## WHAT IS EXPECTED
Your task is to filter the data below down to the lines holding "point".

Collected data
---

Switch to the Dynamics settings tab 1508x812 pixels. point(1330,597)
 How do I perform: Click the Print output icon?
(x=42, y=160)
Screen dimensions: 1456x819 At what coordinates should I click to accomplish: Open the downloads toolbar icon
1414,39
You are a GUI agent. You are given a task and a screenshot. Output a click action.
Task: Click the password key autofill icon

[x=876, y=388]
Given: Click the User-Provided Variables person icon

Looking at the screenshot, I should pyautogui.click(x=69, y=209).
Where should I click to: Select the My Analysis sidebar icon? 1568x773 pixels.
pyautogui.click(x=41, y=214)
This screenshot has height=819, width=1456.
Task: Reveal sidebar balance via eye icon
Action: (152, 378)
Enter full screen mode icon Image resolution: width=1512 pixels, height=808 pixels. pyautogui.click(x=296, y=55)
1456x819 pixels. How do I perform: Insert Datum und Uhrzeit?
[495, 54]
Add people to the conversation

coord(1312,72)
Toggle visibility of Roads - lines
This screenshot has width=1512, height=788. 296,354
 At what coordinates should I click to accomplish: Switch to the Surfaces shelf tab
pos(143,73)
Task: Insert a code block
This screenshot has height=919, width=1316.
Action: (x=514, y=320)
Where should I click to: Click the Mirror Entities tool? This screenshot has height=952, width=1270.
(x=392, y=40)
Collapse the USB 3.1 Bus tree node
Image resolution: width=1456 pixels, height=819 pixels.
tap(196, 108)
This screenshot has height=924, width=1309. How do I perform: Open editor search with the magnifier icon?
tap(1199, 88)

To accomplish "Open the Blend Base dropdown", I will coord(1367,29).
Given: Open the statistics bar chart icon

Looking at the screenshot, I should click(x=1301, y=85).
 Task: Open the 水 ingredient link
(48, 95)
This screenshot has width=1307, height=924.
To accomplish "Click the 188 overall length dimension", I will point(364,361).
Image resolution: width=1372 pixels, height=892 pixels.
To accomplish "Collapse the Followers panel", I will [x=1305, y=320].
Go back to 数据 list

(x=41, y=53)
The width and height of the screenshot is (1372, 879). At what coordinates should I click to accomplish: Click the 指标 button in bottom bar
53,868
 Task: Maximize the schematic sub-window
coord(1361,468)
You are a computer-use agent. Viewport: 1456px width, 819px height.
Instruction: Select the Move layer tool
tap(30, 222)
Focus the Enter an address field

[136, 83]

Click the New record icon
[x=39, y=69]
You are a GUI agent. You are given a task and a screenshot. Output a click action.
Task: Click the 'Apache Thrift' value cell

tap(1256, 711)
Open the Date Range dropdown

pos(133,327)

---

## RESULT OF THE EXERCISE
Switch to the Dynamics settings tab 1508x812 pixels. point(1330,597)
To accomplish "Click the 188 overall length dimension", I will point(364,361).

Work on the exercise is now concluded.